Records provided Block Start

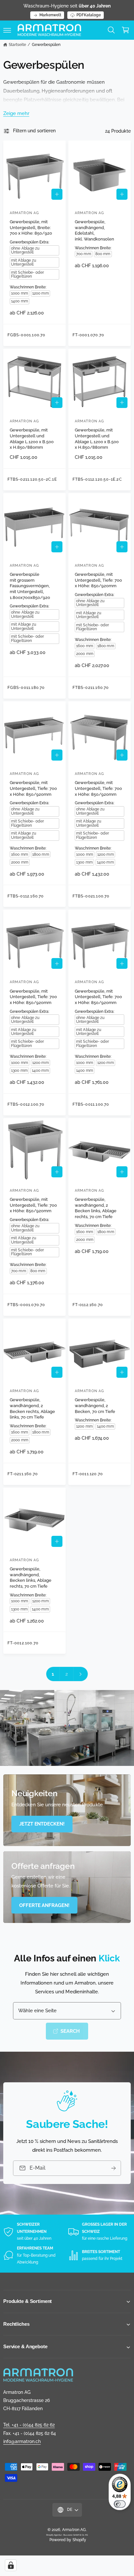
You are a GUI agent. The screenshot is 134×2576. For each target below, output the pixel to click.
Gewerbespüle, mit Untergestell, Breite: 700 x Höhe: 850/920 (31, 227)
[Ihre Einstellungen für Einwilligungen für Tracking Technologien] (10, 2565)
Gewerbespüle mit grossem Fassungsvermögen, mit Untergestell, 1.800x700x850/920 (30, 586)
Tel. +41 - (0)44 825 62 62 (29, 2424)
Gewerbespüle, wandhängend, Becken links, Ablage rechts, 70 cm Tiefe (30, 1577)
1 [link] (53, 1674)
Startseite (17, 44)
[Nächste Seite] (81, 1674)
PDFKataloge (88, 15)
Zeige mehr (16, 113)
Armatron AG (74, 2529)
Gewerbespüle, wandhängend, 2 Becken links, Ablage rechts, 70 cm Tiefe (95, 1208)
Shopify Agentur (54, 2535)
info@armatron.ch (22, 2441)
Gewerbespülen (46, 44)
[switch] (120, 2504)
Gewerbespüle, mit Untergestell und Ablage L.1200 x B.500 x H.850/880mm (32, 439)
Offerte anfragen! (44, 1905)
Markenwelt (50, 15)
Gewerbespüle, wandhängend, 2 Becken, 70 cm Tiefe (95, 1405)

Records provided Block End

Type out exactly the span of lines from the one with "Gewerbespülen (46, 44)" to the end of the material above, counting both end lines, and nothing else.

▶ **Problem solution**:
Gewerbespülen (46, 44)
[switch] (120, 2504)
Gewerbespüle, mit Untergestell und Ablage L.1200 x B.500 x H.850/880mm (32, 439)
Offerte anfragen! (44, 1905)
Markenwelt (50, 15)
Gewerbespüle, wandhängend, 2 Becken, 70 cm Tiefe (95, 1405)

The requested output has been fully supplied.